True confession. I thoroughly enjoyed watching the Eagles trash the New York Giants in their game this past Monday night. As a lifelong sports fan, and more importantly a HUGE football fan, there is always a little extra bounce in my step when the home team wins.
But if watching professional football is pure joy, I’m still confounded by what continues to be a persistent, black mark on the National Football League (NFL). I’m referring to the manner in which it treats players who are guilty of domestic violence. As I said previously, I am a rabid fan of the NFL, but its handling of domestic violence sends the absolute wrong message. As the father of a daughter, I am disgusted at the way these issues have been "addressed."
The most recent episode involves convicted woman abuser, Greg Hardy of the Dallas Cowboys. Being repentant might not have helped his cause for rehabilitation, if that was even his desire, but during a recent news conference, he made suggestive comments about Patriot’s quarterback Tom Brady’s wife and her sister. The Hardy incident follows the high-profile case of former Baltimore Raven Ray Rice striking his then-girlfriend (now wife) in an Atlantic City casino.

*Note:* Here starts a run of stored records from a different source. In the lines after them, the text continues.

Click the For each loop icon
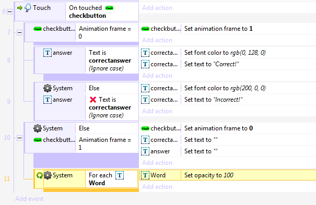[40, 175]
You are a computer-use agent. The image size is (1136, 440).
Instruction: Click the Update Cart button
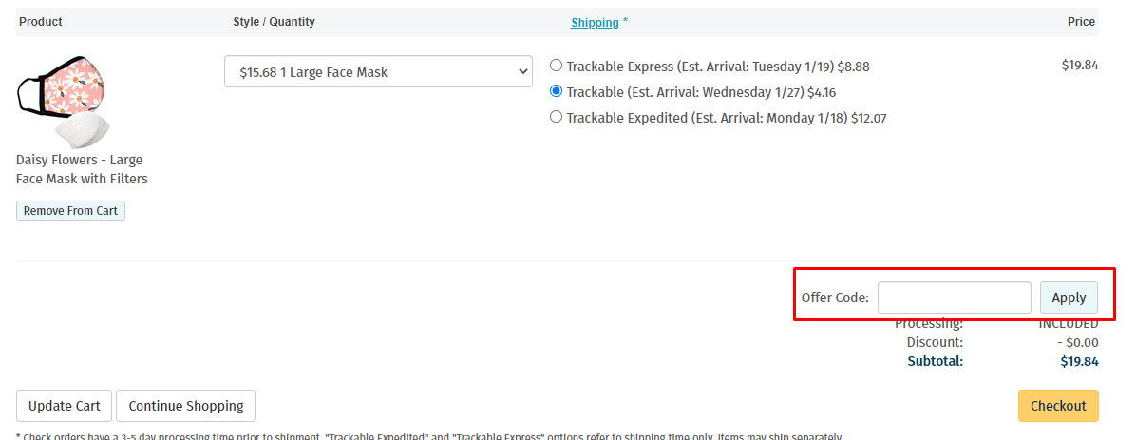pos(64,406)
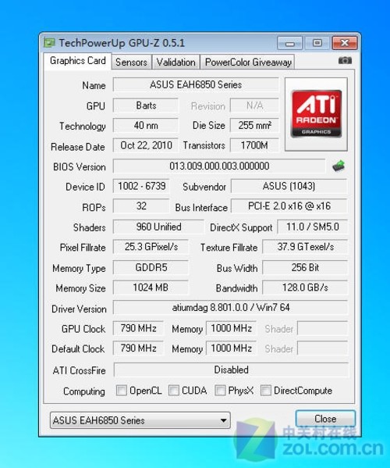The image size is (390, 468).
Task: Enable the OpenCL checkbox
Action: (x=121, y=390)
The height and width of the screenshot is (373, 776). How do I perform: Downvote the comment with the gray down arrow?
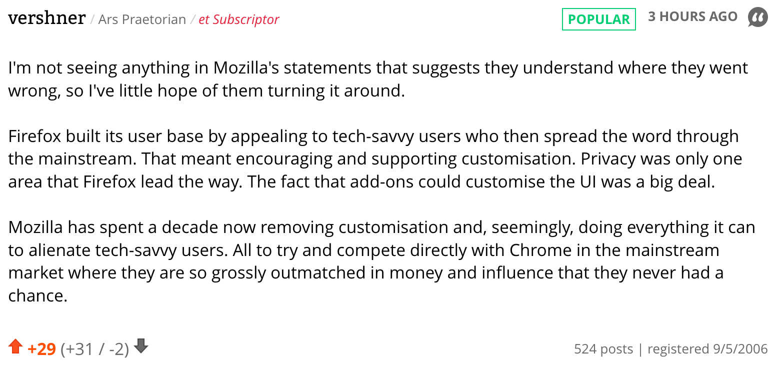tap(142, 346)
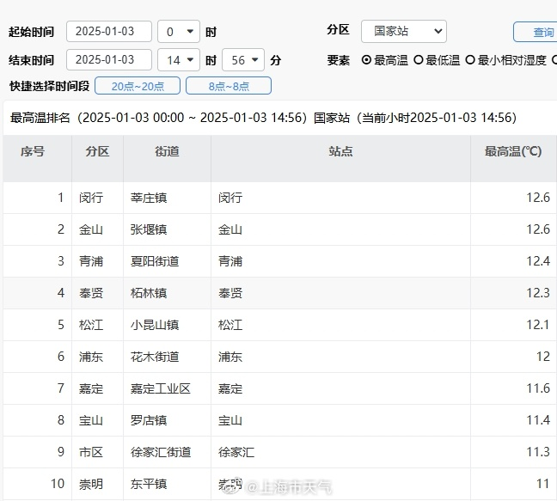The image size is (557, 501).
Task: Select the 最小相对湿度 radio option
Action: point(470,60)
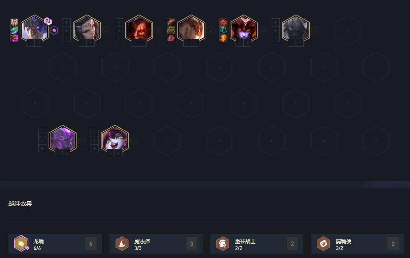This screenshot has width=410, height=258.
Task: Open the 龙魂 trait icon
Action: 21,243
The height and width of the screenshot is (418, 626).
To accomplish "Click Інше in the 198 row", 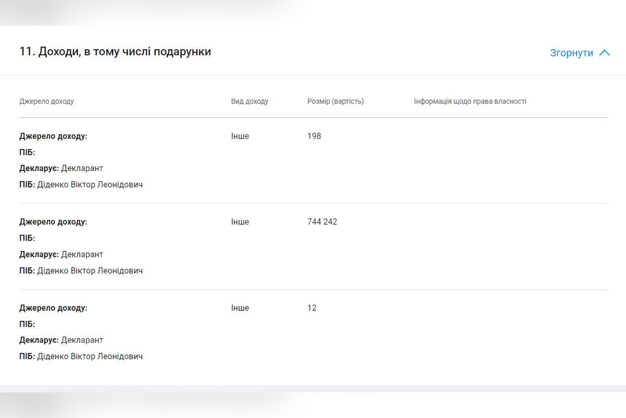I will pyautogui.click(x=240, y=136).
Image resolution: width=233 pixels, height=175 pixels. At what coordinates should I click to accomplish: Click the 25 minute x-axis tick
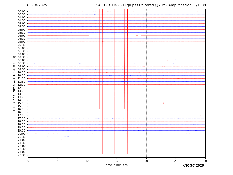(176, 161)
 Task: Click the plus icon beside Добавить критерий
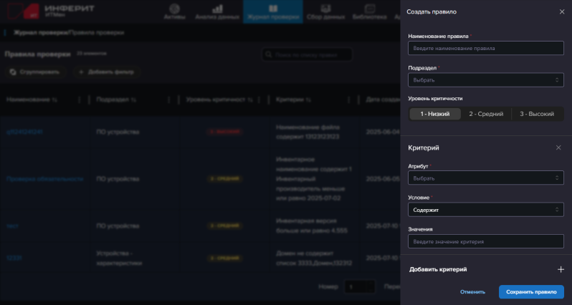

A general consensus held by many regarding this issue is twofold: First, there seems to be too many cases of reported violence by NFL players against women. According to Sports Illustrated, “From Jan. 1, 2012, to Sept. 17, 2014, 33 NFL players were arrested on charges involving domestic violence, battery, assault and murder. In the last two calendar years, at least 15 of those players were arrested for violence against women.” (Keep in mind that these are reported cases. How many would be fodder for sports talk shows if, presumably, every victim reported an assault.) Second, many in the public view the NFL’s reaction to this issue as too lenient.

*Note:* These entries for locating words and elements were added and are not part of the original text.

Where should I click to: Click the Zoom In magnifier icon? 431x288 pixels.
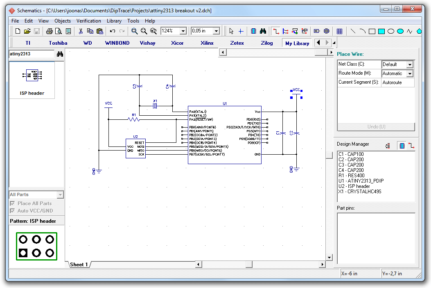pyautogui.click(x=134, y=31)
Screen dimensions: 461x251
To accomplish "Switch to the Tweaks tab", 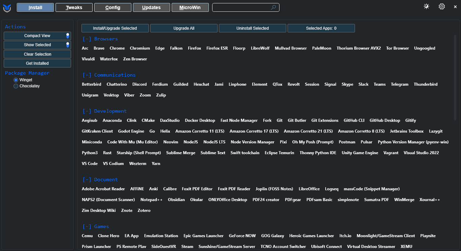I will [74, 7].
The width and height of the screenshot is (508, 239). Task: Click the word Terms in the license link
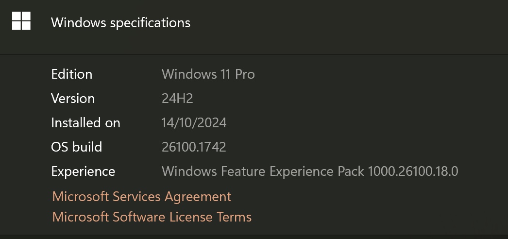click(234, 217)
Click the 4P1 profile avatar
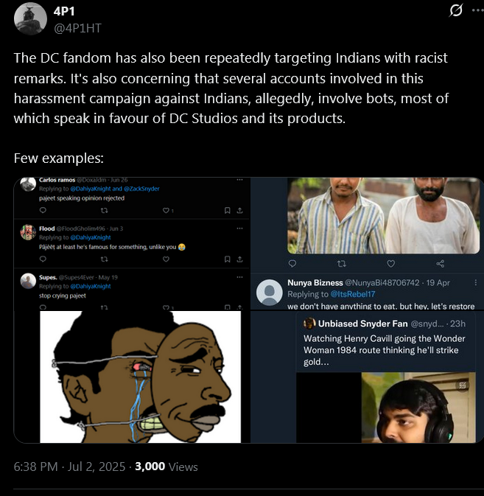484x496 pixels. (29, 18)
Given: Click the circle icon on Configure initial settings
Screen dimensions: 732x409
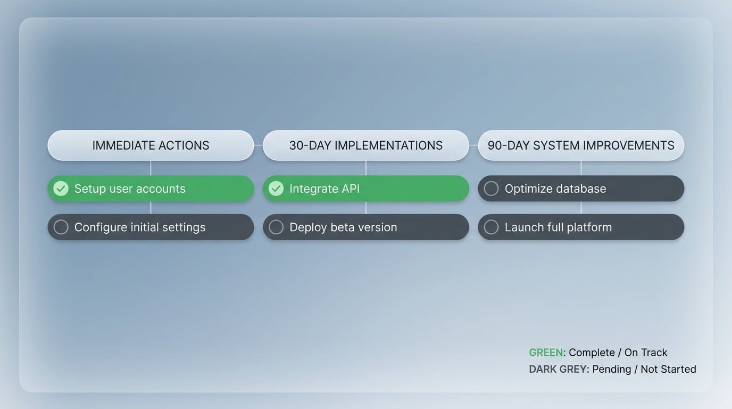Looking at the screenshot, I should tap(60, 227).
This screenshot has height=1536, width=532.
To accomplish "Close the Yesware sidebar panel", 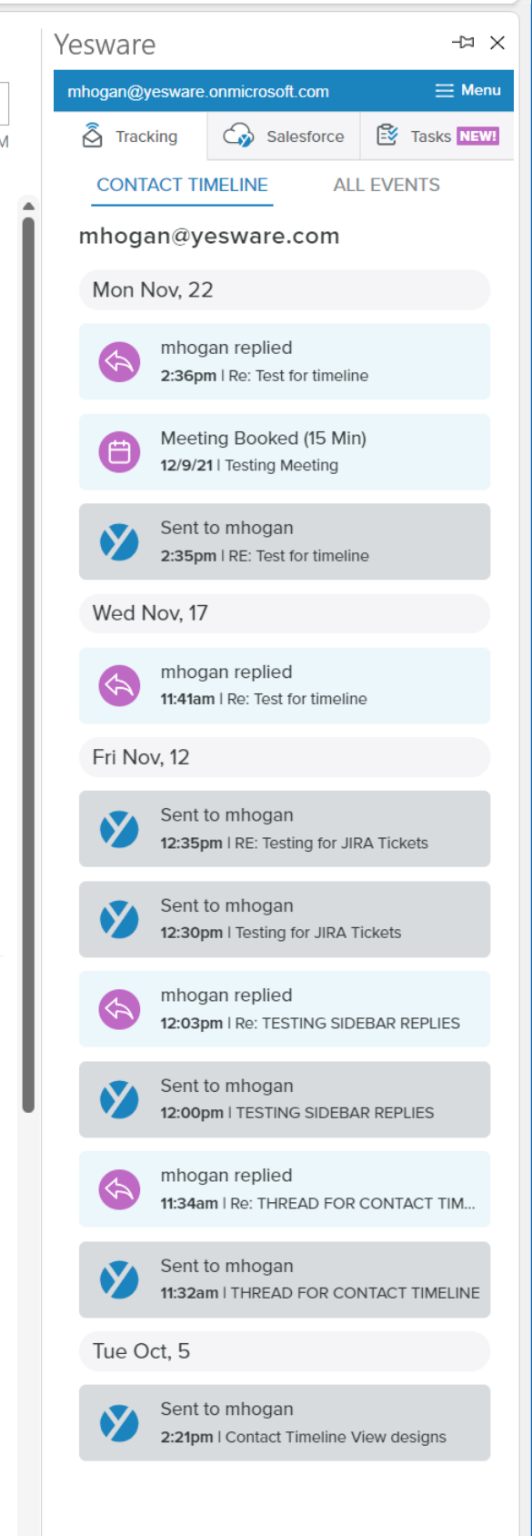I will [x=497, y=42].
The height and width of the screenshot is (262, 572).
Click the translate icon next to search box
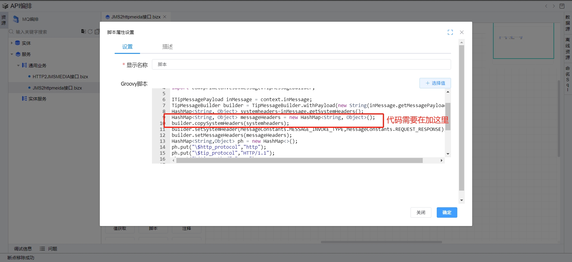click(83, 32)
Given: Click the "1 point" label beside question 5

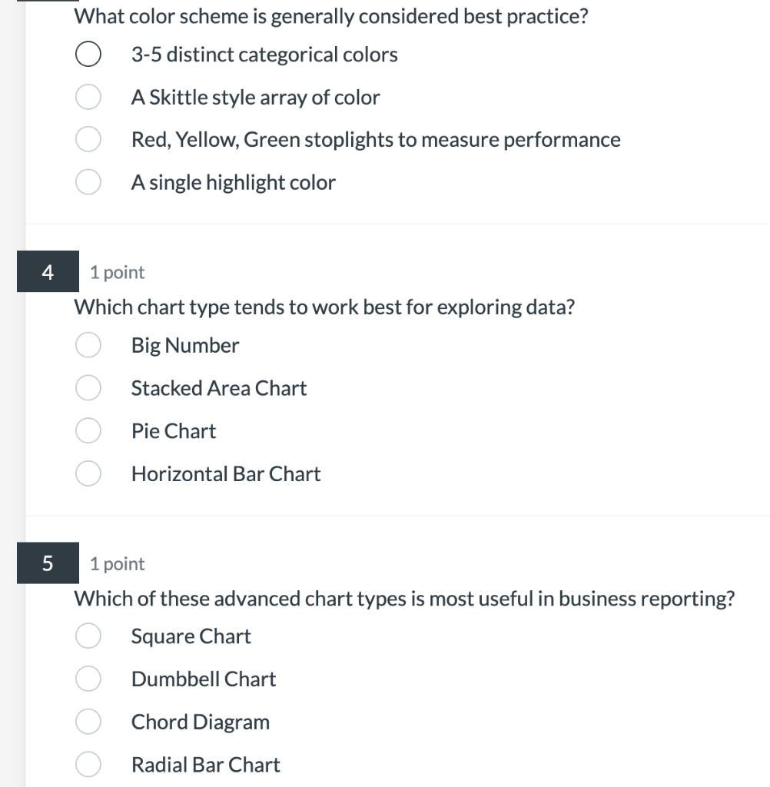Looking at the screenshot, I should pyautogui.click(x=115, y=563).
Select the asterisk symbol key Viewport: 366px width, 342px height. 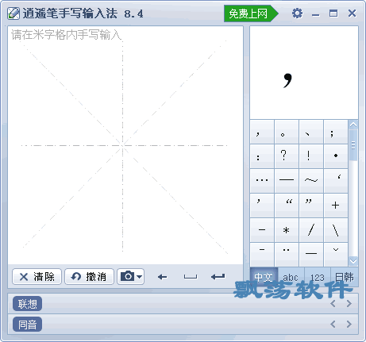(x=287, y=230)
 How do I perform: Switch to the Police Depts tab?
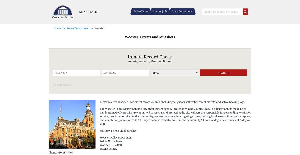tap(141, 12)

There is now a conversation by the NFL (and others) of two strikes and you’re out—for life. A counter argument for this “death” sentence is that it will discourage the victims from bringing complaints and charges because there is often a financial connection to the abuser, and a “banned for life” ruling would permanently cripple a high-earning professional athlete.
It’s not my job to tell the NFL how to police their players, nor what policies they should implement. However, I do think it is important to raise the issue regarding the inconsistent message they are sending. The NFL must develop a fair and completely transparent policy when a player is convicted of domestic violence. It must apply across the board, it must be consistent and they must adhere to it regardless of the stature or playing skill of the offender.

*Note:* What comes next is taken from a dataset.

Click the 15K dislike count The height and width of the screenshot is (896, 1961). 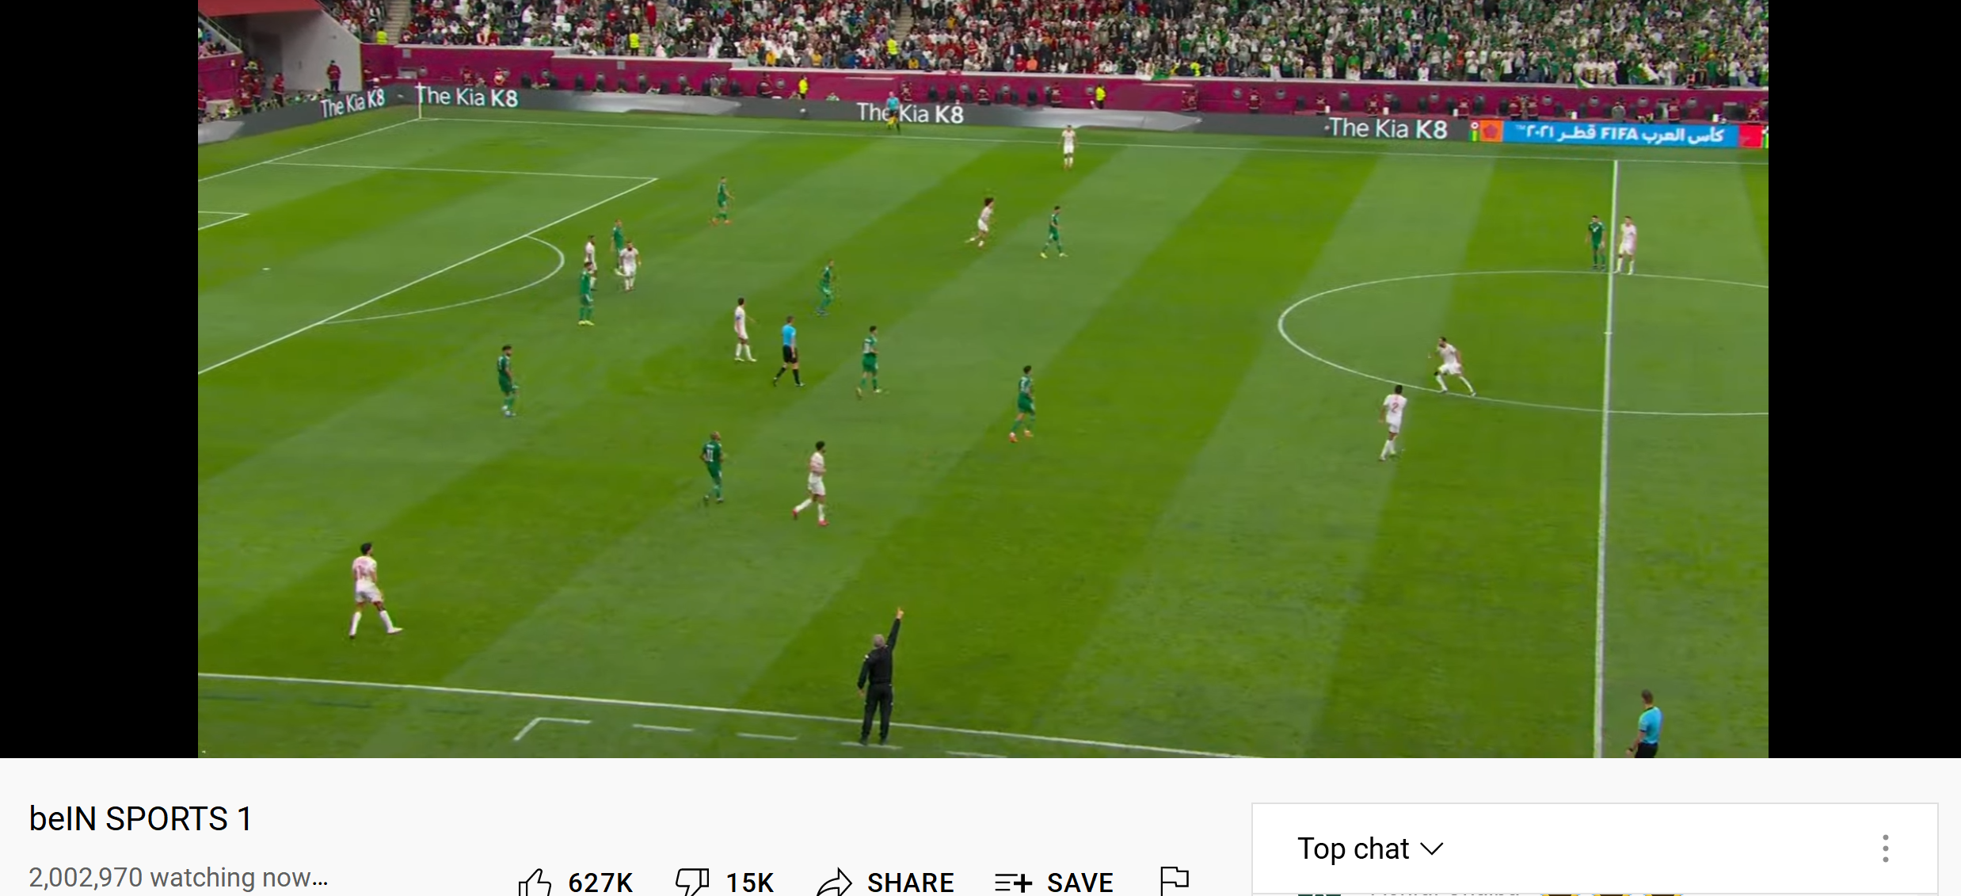pos(749,883)
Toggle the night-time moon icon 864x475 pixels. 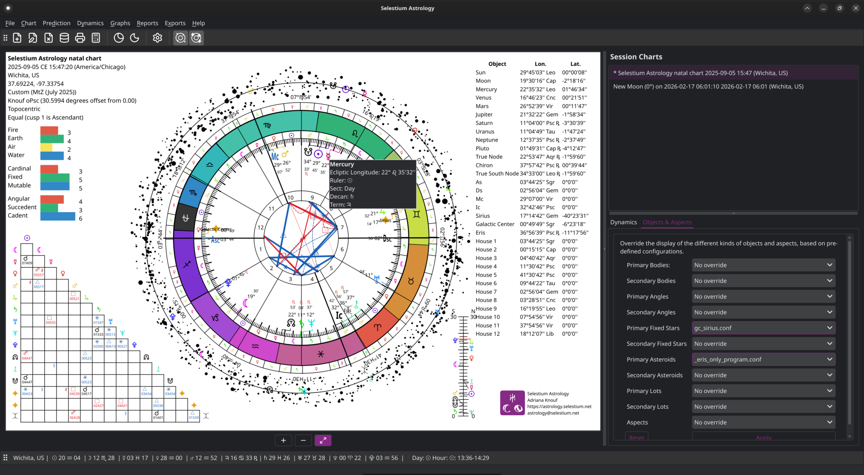135,38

Why is this so important? Young athletes admire professional athletes. Yes, it’s a commonplace observation, but it’s true. Athletes are role models for our youth, and let’s pause before we suggest that other figures would be better candidates. I suspect that more young men have a poster of their favorite running back in their room than that of a world-class concert pianist. We must inculcate these enthusiastic, yet impressionable children with the message that it is NEVER acceptable to strike someone that you are in a relationship with under any circumstances. NEVER. It is wrong and it is reprehensible. Further, they must know that when one commits this type of offense, a severe punishment awaits them.
One of the greatest quarterbacks of any era shares this sentiment. You only need to view the reaction of Hall of Famer Terry Bradshaw, who won four Super Bowls. He speaks plainly, truthfully and angrily. Take a look for yourself:
If there is anyone left who feels that the NFL is doing an adequate job of policing this issue or if you believe that professional football players should receive special consideration if they have committed violence against their partners, and then allow me this observation. You have a sister, or brother, a daughter, son, or certainly some person who is important in your life. What would you do if that victim was THAT person who was important in YOUR life? What penalty would you levy against someone who abused them? Once we frame the question in that context, I think most reasonable people would conclude that it is an intolerable situation. The NFL should examine this issue with excruciating scrutiny and begin to formulate a new policy, NOW. Perhaps they should develop a new slogan for the league…NFL – The Not For Long League if you engage in domestic violence. That’s my take, what’s yours.